Menu

Filter op
content
PONT Zorg&Sociaal

0

ECLI:NL:RBMNE:2023:7572

1 March 2024

Jurisprudentie – Uitspraken

Uitspraak

RECHTBANK MIDDEN-NEDERLAND

Zittingsplaats Utrecht

Bestuursrecht

zaaknummer: UTR 22/4035


uitspraak van de enkelvoudige kamer van 11 oktober 2023 in de zaak tussen


[eiseres] , uit Suriname, eiseres

(gemachtigde: M.C. Neslo),

en

Belastingdienst/Toeslagen, kantoor [locatie]

(gemachtigde: [gemachtigde] ).

Inleiding

1. In deze uitspraak beoordeelt de rechtbank het beroep dat eiseres heeft ingesteld omdat de Belastingdienst/Toeslagen volgens haar niet op tijd heeft beslist op de aanvraag van 28 februari 2022 om een noodvoorziening in verband met haar eerdere verzoek om herbeoordeling van de kinderopvangtoeslag.

1.1.Omdat eiseres heeft verzocht om zonder zitting uitspraak te doen, en de Belastingdienst/Toeslagen niet binnen de gestelde termijn van twee weken aan heeft gegeven wel een zitting te wensen, doet de rechtbank uitspraak zonder zitting.

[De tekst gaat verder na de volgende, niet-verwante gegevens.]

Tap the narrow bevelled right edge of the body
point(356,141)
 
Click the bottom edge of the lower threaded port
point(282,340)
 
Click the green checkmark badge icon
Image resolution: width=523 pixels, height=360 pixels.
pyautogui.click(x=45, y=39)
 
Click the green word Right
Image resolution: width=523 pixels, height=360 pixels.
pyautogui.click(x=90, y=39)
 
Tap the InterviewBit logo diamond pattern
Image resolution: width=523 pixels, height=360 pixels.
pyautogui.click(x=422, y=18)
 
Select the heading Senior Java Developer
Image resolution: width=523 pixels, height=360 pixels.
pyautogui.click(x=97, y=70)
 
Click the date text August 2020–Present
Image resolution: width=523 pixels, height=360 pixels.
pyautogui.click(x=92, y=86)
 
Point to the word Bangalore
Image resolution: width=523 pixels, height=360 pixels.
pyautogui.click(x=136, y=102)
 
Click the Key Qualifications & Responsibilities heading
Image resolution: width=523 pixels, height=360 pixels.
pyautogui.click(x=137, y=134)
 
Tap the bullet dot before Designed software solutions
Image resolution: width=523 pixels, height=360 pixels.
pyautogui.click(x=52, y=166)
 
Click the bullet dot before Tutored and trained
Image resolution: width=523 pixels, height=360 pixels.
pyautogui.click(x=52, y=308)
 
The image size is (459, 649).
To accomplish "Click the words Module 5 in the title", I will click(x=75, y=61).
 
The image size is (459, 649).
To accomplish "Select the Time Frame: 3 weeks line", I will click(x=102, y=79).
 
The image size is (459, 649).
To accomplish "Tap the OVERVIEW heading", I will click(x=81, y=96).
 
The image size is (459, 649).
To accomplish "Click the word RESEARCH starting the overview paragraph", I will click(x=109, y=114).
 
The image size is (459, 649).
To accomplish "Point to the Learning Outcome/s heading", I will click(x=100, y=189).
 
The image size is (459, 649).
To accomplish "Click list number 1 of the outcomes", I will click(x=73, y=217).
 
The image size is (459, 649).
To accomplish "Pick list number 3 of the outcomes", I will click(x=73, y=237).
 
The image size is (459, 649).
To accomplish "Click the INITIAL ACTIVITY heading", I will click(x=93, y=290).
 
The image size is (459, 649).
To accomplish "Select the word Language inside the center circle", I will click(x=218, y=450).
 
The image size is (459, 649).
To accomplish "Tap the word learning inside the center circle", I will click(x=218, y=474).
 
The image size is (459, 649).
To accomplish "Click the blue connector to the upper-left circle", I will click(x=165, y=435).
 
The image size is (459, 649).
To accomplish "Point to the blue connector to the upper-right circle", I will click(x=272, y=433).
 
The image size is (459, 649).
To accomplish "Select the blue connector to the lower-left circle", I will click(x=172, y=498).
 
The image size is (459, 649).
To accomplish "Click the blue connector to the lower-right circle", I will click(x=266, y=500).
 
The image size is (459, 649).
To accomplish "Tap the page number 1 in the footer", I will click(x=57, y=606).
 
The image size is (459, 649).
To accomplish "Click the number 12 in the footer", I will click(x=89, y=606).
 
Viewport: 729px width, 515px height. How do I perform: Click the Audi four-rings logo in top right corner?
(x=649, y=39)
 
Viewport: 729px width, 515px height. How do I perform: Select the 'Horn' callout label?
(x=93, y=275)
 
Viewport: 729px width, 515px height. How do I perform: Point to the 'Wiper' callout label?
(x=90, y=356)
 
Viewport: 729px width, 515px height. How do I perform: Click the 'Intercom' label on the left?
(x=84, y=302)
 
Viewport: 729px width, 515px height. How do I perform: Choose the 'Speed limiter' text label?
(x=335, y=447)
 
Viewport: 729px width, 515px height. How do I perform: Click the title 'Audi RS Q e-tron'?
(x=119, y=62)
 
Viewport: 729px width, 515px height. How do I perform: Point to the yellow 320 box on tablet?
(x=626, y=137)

Artikel 8:57 van de Algemene wet bestuursrecht (Awb) maakt dat mogelijk.

Beoordeling door de rechtbank

2. Eiseres heeft verzocht om vrijstelling van het door haar te betalen griffierecht. De rechtbank ziet aanleiding dit toe te wijzen.

3. Als een bestuursorgaan niet op tijd beslist op een aanvraag of bezwaarschrift, kan de betrokkene daartegen in beroep gaan. Voordat hij beroep kan instellen, moet de betrokkene per brief aan het bestuursorgaan laten weten dat binnen twee weken alsnog beslist moet worden op zijn aanvraag of bezwaar (de zogenoemde ingebrekestelling). Als er na die twee weken nog steeds geen besluit is, dan kan de betrokkene beroep instellen.n

Dit staat (onder andere) in artikel 6:12 van de Awb.

Is het beroep ontvankelijk en gegrond?

4. Eiseres heeft op 22 december 2020 een verzoek gedaan voor een herbeoordeling van haar kinderopvangtoeslag om te bekijken of zij recht heeft op een tegemoetkoming of compensatie. Op 28 april 2022 heeft de Belastingdienst/Toeslagen dit verzoek afgewezen. Er waren volgens de Belastingdienst/Toeslagen namelijk geen fouten gemaakt in het verleden.

5. Op 28 februari 2022 heeft eiseres verzocht om een noodvoorziening in verband met haar eerdere verzoek om herbeoordeling op 22 december 2020. Zij heeft de Belastingdienst/Toeslagen op 27 juli 2022 in gebreke gesteld omdat er volgens haar nog niet op het verzoek om het toekennen van een noodvoorziening was beslist.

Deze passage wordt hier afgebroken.